Jennifer Frost, Rohini Mehta, A. Birerdinc. A. Baranova

This is a collaborative project between

Molecular and Microbiology Department, College of Science,George Mason University, Fairfax, VA

Translational Reseach Institute, Inova Hospital, VA

The increased prevalence of obesity in the United States and worldwide has resulted in a number of conditions collectively termed metabolic syndrome such as type 2 diabetes, hypertension, cardiovascular disease, non-alcoholic steatohepatitis (NASH), and non-alcoholic fatty liver disease (NAFLD). It is believed that nearly one half of the adult population is obese (BMI>25) and that of those individuals, up to 74% have NAFLD. A number of studies have implicated numerous cytokines in the role of liver inflammation and progression to NAFLD including IL-6, TNFα, CCL3, CCL5, and CCL34. Studies in mice have shown Fas receptor ligation resulting in up-regulation of CXC chemokines in hepatic inflammation. Furthermore, this Fas signaling was found to be independent of the NFκB pathway.

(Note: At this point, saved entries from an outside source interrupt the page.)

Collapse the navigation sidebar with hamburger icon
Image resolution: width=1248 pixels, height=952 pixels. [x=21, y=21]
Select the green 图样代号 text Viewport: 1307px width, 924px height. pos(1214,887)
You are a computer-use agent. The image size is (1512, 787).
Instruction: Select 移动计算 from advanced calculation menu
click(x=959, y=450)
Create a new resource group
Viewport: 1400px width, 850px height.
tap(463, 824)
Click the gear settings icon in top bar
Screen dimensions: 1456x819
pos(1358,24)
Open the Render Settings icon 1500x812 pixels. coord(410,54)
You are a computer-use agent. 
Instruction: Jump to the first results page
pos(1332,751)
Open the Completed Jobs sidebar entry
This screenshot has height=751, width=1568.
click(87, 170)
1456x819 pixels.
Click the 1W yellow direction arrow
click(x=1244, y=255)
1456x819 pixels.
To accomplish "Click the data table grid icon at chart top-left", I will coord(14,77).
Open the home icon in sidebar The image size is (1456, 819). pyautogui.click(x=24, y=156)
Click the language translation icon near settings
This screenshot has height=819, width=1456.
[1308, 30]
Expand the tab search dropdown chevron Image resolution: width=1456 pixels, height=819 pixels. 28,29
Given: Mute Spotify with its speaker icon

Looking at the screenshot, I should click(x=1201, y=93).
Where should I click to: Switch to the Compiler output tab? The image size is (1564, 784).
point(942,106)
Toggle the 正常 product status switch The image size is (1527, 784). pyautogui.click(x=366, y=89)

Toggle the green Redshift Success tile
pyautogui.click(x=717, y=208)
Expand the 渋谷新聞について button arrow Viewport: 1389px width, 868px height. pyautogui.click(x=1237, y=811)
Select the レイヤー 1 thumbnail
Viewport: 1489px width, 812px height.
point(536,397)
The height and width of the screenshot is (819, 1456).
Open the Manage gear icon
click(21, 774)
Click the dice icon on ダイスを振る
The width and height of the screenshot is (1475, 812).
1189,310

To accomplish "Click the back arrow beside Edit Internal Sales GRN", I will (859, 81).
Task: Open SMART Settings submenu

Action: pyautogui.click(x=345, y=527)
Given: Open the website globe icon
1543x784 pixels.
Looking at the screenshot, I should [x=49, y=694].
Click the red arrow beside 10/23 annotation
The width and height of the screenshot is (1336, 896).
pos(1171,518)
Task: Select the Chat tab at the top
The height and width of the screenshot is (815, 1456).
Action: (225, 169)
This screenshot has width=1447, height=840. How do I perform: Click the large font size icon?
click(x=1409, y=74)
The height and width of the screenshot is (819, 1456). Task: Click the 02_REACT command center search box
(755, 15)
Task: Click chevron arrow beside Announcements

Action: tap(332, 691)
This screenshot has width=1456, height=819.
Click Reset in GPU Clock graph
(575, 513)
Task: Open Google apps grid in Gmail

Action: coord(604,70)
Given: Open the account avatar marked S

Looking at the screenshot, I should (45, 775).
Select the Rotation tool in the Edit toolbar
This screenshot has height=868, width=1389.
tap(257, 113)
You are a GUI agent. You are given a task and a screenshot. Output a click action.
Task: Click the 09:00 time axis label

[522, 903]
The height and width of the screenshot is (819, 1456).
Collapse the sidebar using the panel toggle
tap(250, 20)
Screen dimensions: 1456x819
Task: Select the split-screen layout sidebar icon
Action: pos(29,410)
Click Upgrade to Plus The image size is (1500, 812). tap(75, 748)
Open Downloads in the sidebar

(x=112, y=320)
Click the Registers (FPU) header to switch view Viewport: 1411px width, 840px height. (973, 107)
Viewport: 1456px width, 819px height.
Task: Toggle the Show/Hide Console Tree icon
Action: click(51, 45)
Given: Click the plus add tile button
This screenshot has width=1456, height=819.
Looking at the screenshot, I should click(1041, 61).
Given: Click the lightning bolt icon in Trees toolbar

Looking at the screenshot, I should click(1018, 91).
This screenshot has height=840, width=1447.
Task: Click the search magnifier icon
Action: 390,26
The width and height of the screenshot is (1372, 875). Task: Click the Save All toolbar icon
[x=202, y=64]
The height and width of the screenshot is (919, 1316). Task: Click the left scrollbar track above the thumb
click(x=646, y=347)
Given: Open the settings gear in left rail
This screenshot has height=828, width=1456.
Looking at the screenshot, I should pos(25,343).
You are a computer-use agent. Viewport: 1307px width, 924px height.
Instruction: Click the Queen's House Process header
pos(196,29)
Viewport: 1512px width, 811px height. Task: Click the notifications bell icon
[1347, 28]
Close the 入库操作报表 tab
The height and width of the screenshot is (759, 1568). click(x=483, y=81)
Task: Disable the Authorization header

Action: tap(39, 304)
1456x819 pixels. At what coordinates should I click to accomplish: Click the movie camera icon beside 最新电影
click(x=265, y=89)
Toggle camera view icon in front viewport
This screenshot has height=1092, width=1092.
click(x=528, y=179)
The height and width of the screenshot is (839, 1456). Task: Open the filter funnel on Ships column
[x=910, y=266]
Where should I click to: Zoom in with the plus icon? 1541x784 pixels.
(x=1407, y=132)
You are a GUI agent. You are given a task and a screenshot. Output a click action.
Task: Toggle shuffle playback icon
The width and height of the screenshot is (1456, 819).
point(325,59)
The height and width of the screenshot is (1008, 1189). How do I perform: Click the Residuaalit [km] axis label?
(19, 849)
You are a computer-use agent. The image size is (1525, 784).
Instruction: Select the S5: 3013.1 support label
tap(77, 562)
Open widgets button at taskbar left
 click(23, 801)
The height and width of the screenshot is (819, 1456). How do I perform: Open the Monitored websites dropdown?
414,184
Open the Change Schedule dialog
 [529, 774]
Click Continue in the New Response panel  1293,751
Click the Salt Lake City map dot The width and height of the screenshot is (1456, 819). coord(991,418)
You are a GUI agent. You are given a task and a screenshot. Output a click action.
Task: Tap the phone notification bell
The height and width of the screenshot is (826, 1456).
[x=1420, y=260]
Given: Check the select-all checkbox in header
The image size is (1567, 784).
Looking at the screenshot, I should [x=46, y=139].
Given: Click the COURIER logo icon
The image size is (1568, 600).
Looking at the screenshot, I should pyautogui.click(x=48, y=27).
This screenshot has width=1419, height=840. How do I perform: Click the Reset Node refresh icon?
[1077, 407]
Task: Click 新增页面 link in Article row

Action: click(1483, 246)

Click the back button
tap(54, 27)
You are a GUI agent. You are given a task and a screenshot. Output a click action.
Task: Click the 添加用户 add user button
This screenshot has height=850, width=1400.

This same study also determined that Fas-mediated apoptosis, specifically in the liver, contributes to liver fibrogenesis and stellate cell activation. Gene expression studies from our laboratory have shown CXC chemokines, CCL21 and CCL4, to be correlated with advanced hepatic inflammation in obese patients with biopsy proven NAFLD. Interesting, while CCL21 was positively correlated with advanced inflammation, CCL4 was negatively correlated. In order to validate our hypothesis that CCL21 and CCL4 may play an important role in progression of NAFLD via Fas mediated NF-kB signaling, gene expression studies were carried out. A critical step in gene expression studies is design and validation of specific primers. Primers were designed using NCBI primer BLAST and were validated by PCR.